Cartesian Products

Definition. Let S and T be sets. The Cartesian product of S and T is the set $S \times T$ consisting of all ordered pairs $(s, t)$ , where $s
   \in S$ and $t \in T$ .

Ordered pairs are characterized by the following property: $(a, b) =
   (c, d)$ if and only if

$$a = c \quad\hbox{and}\quad b = d.$$

Remarks. (a) $S \times T$ is not the same as $T \times S$ unless $S = T$ .

(b) You can define an ordered pair using sets. For example, the ordered pair $(x, y)$ can be defined as the set $\{x, \{x, y\}\}$ .


Example. Let $S = \{a, b, c\}$ and $T = \{1, 2\}$ . List the elements of $S \times T$ and sketch the set.

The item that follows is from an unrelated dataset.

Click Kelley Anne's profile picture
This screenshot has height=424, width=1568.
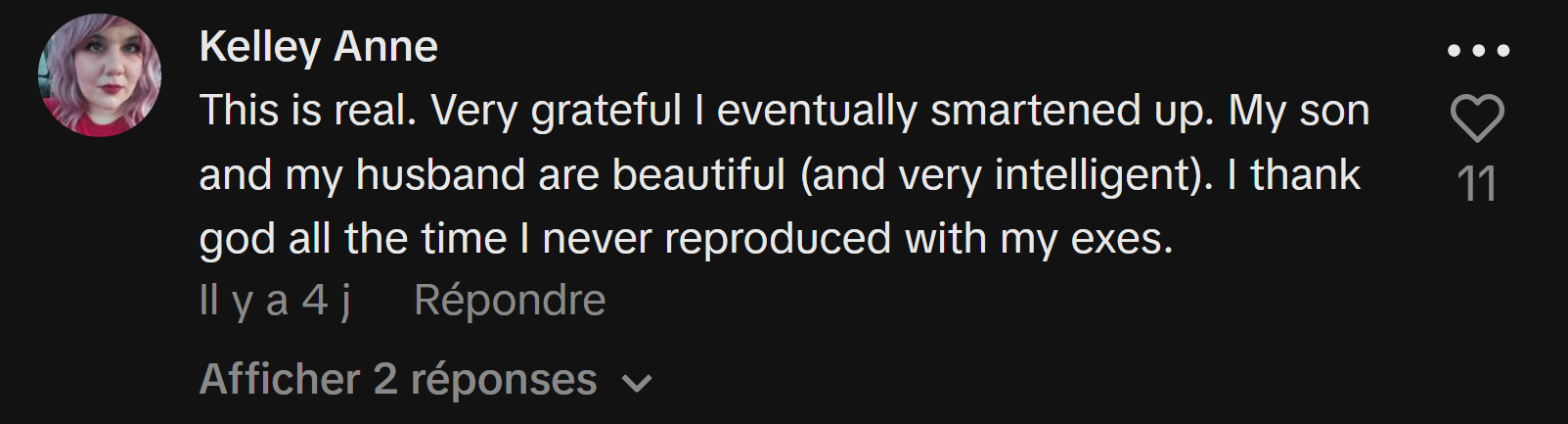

$$S \times T = \{(a, 1), (a, 2), (b,1 ), (b, 2), (c, 1), (c, 2)\}.$$

Notice that S and T are not subsets of $S \times T$ . There are subset which "look like" S and T; for example, here's a subset that "looks like" S:

$$U = \{(a, 1), (b, 1), (c, 1)\}.$$

But this is not S: The elements of S are a, b, and c, whereas the elements of the subset U are pairs.

Here's a picture of $S
   \times T$ . The elements are points in the grid:

$$\hbox{\epsfysize=1.75 in \epsffile{cartesian-products-1.eps}}\quad\halmos$$


$\real \times \real$ consists of all pairs $(x, y)$ , where $x,
   y \in \real$ . This is the same thing as the the x-y-plane:

$$\hbox{\epsfysize=1.75 in \epsffile{cartesian-products-2.eps}}\quad\halmos$$

Example. Consider the following subset of $\real \times \real$ :

$$S = \{(2 x, 5 x) \mid x \in \real\}.$$

(a) Prove that $(-14, -35)
   \in S$ .

(b) Prove that $(18, 50)
   \notin S$ .

(a)

$$(-14, -35) = (2 \cdot (-7), 5 \cdot (-7)) \in S.\quad\halmos$$

(b) Suppose $(18, 50) \in
   S$ . Then for some $x \in \real$ , I have

$$(18, 50) = (2 x, 5 x).$$

Equating the first components, I get $2 x = 18$ , so $x =
   9$ . But equating the second components, I get $5 x =
   50$ , so $x = 10$ . This is a contradiction, so $(18, 50) \notin S$ .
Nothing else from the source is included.